_TASK TO CARRY OUT:_ Your reply should hold exactly the lines from the one that contains "Instruction: Click the" through the end of the data. Repeat them word for word.

_GIVEN DATA:_
-*-*-
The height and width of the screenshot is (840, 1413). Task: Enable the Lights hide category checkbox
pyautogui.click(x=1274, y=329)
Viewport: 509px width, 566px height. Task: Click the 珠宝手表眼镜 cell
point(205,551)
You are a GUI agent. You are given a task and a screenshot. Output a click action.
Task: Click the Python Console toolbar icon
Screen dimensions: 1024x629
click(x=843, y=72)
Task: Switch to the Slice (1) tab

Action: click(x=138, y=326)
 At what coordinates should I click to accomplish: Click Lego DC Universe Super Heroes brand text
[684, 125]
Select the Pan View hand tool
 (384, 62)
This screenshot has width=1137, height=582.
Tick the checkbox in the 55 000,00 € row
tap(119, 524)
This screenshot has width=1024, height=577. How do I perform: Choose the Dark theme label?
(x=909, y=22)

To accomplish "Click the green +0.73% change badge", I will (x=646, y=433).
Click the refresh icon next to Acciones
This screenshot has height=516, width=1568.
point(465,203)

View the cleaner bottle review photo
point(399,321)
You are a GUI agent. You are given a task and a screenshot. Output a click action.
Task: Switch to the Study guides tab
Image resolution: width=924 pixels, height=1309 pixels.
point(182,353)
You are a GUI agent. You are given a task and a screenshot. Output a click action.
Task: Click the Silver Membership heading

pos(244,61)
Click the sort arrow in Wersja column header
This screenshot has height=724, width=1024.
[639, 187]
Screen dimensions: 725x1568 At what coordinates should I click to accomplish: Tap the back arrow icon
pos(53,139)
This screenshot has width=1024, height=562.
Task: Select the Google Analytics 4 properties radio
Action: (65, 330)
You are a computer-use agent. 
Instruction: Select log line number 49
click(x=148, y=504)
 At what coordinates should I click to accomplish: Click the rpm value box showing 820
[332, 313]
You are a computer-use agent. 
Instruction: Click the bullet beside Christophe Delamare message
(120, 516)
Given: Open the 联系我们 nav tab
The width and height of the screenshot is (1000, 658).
-*-*-
_TASK RESULT:_
Instruction: Click the bullet beside Christophe Delamare message
(120, 516)
Given: Open the 联系我们 nav tab
The width and height of the screenshot is (1000, 658).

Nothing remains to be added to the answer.